Passion: It’s Rated “M” for Mature #YLPtalk
What does it mean to be Passionate? Let me know! Email me: firstname.lastname@example.org
Conversations about passion are rated “M” for mature (just like video games). I actually think that conversations/topics should be rated; not everyone should be able to engage. This is only my opinion of course, but I am totally against the phrase “everyone is entitled to their opinion” because certain conversations just aren’t for certain people.
For example: Why should men have these huge debates and be the decision makers on women’s rights? Why should privileged members of law enforcement be able to police neighborhoods that are 95% underprivileged?
My list of questions goes on…
You may be thinking “what does maturity have to do with anything?” but the reality is many of decisions (made by the powers that be) start off with a simple conversation, dialog, etc. and I want to know how they go.

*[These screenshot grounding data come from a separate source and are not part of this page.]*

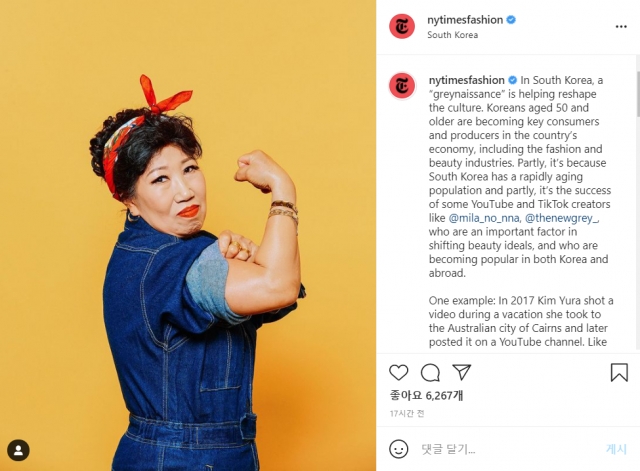640x471 pixels.
Task: Open South Korea location link
Action: (452, 35)
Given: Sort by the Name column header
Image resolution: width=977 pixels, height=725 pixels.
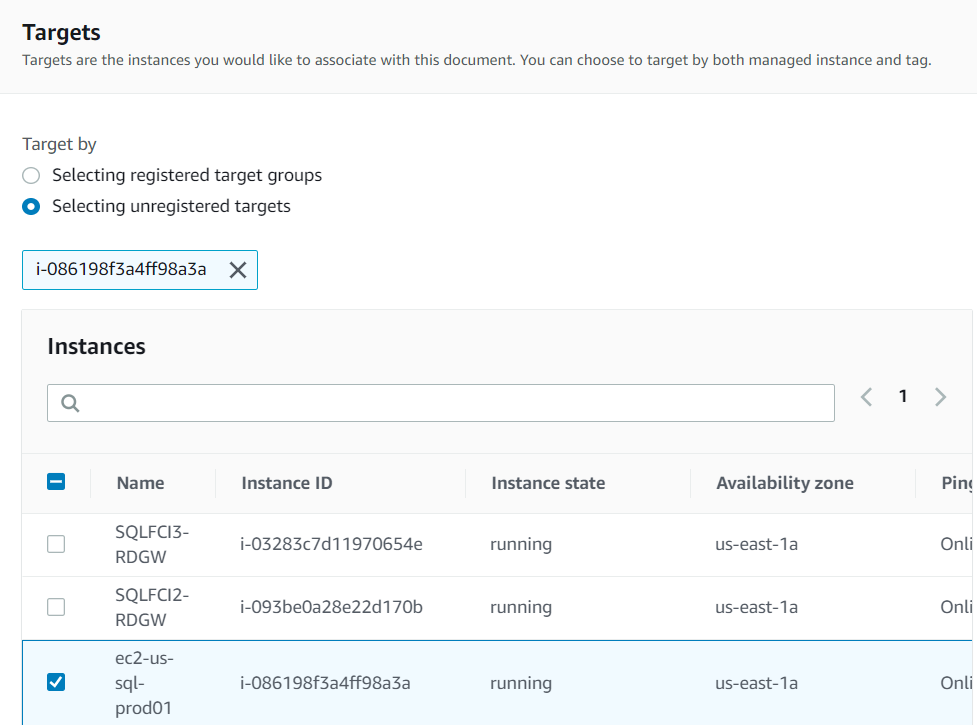Looking at the screenshot, I should tap(135, 482).
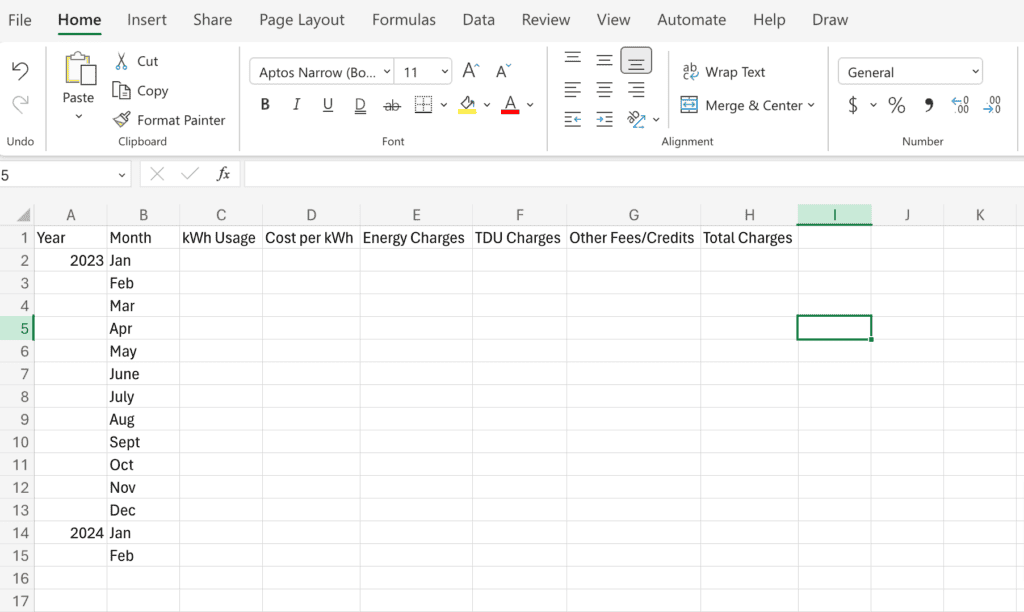Click Increase Decimal
This screenshot has height=612, width=1024.
960,104
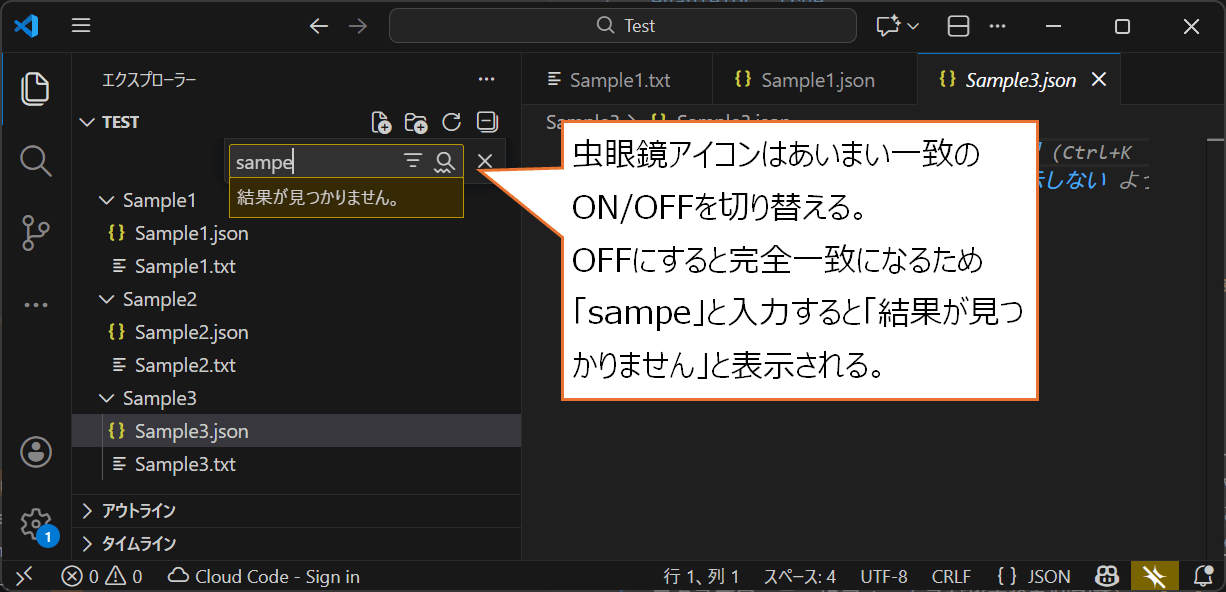
Task: Open the Search sidebar icon
Action: [35, 160]
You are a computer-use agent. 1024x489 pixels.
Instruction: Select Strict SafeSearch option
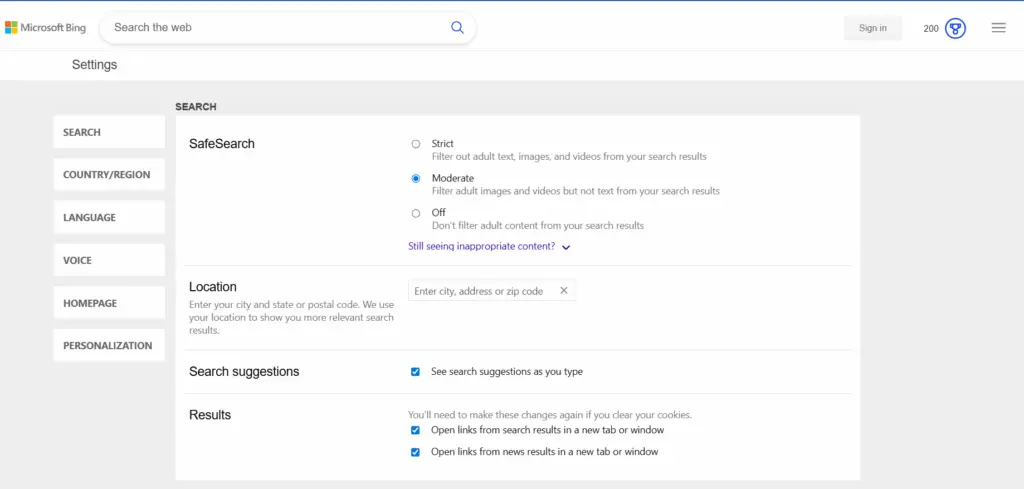[416, 144]
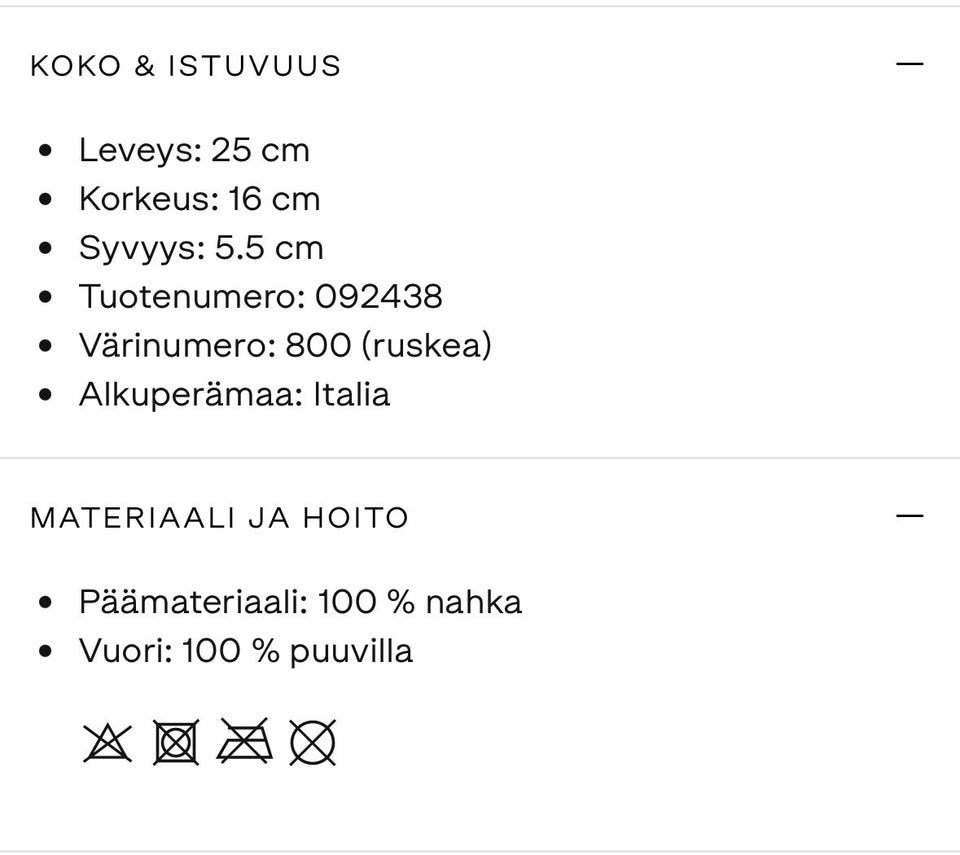This screenshot has height=855, width=960.
Task: Click the crossed-circle care icon on far right
Action: [313, 742]
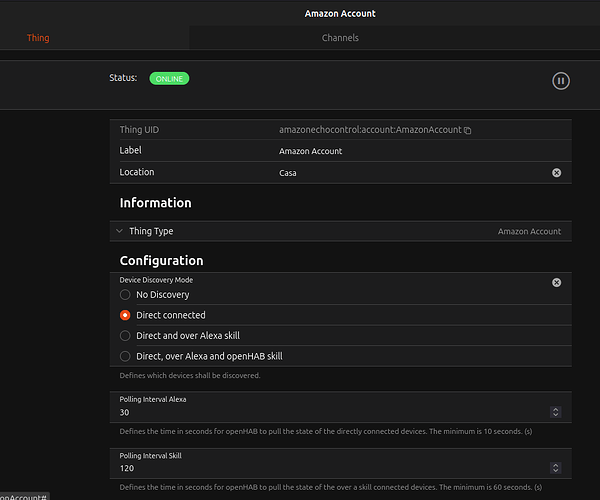The width and height of the screenshot is (600, 500).
Task: Copy the Thing UID to clipboard
Action: 467,131

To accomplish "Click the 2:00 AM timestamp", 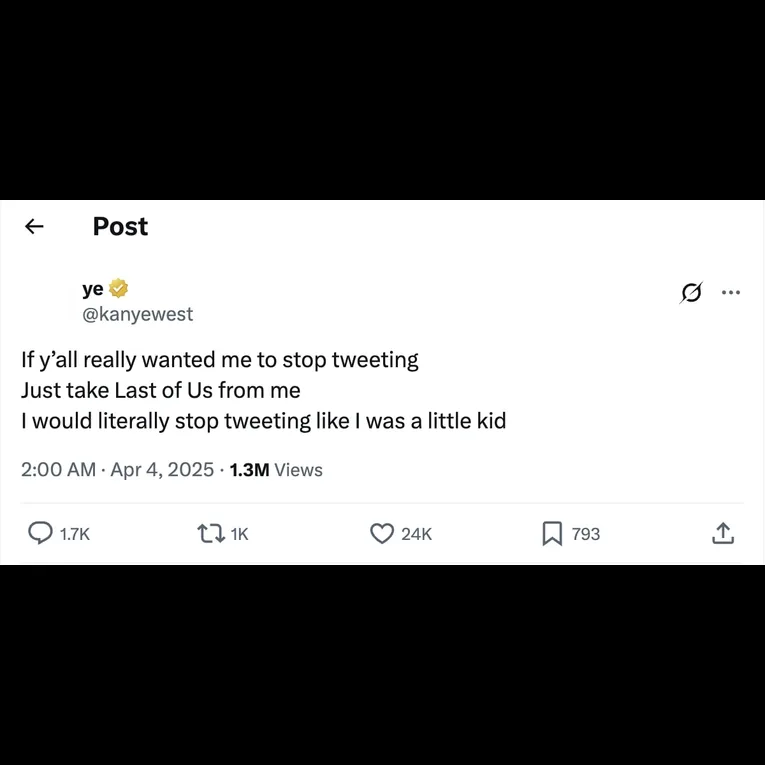I will [58, 469].
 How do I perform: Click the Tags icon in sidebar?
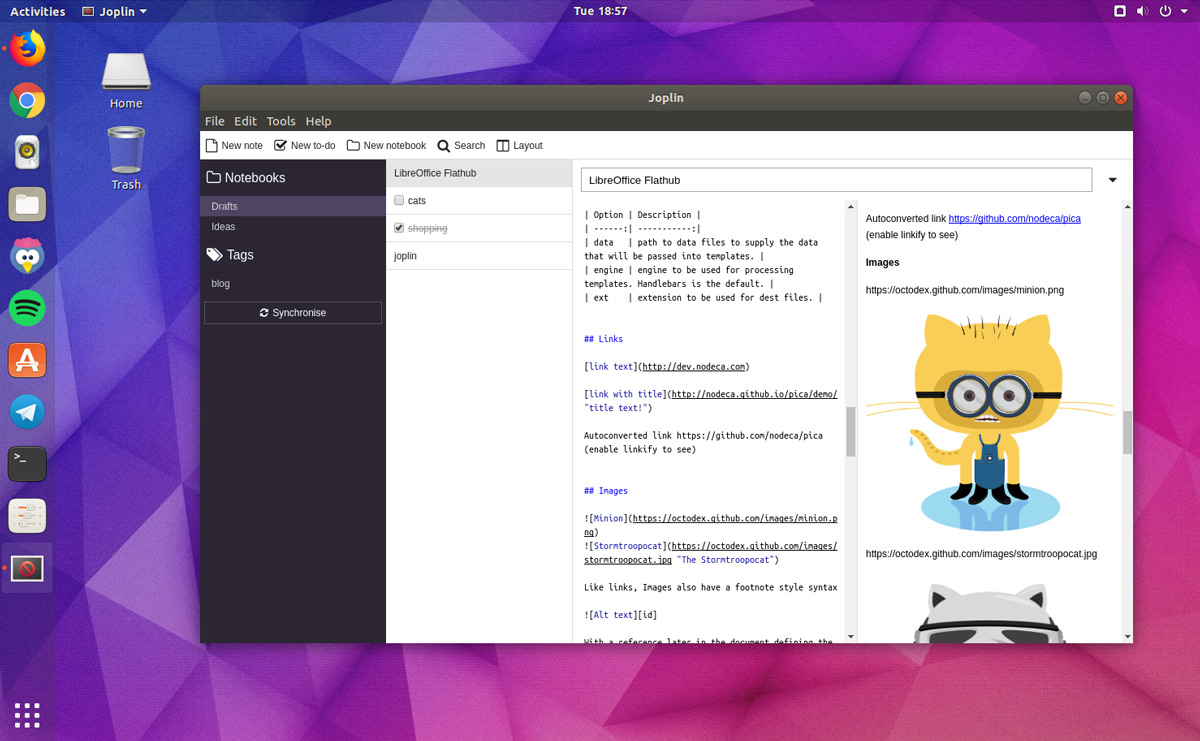[x=214, y=255]
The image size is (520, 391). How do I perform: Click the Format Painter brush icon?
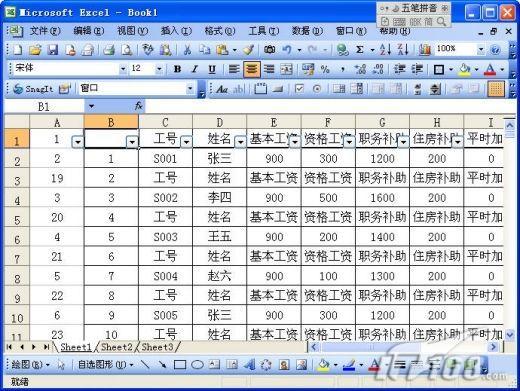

I think important conversations involve being vulnerable and honest, it involves self-analyzation and requires knowledge of self AND others. How do you know what you’re passionate about or how can you engage in a top priority conversation if you don’t know yourself and unaware of the needs of others?
It takes a mature person to be able to witness the turmoil happening in America and communicate their concerns respectfully and while being politically correct while the rest of us are angry, demanding answers and seeking immediate change. I think this is where passion plays a key role.
Can you be passionate while simultaneously being politically correct?
I want to use an example of a topic that many people still debate about…
A video game rated “M” for mature is a virtual game that depicts a series of violence from robbing stores for profit/stealing cars, and the brutal killing of men and women. There are graphic sexualized displays of violence toward women including arrest, capture and excessive force. The most disturbing is the gruesome/graphic footage of the killings, I have researched and found images that include half-naked women held captive.
Games similar to these are the cause of our tolerance for violence and the injustice/unfair/cruel and unusual punishment and treatment of women. There is a graphic scene that I came across while researching the various video games available to the public. It was a woman in a bikini in the middle of the train track, bound with a gun to her head. There is sexualization in the embarrassment, torture, and abuse of women that is acceptable to some people.
Who is responsible for the creation of these games and what were the conversations that led up to the approval of these offensive images?
Someone who may be extremely passionate about feminism, pro-blackness, and who is strongly against violence (especially through the gaming world as it affects minors) will passionately get their point across. It may not be in the most respectful or politically correct way but let’s focus on the overall message.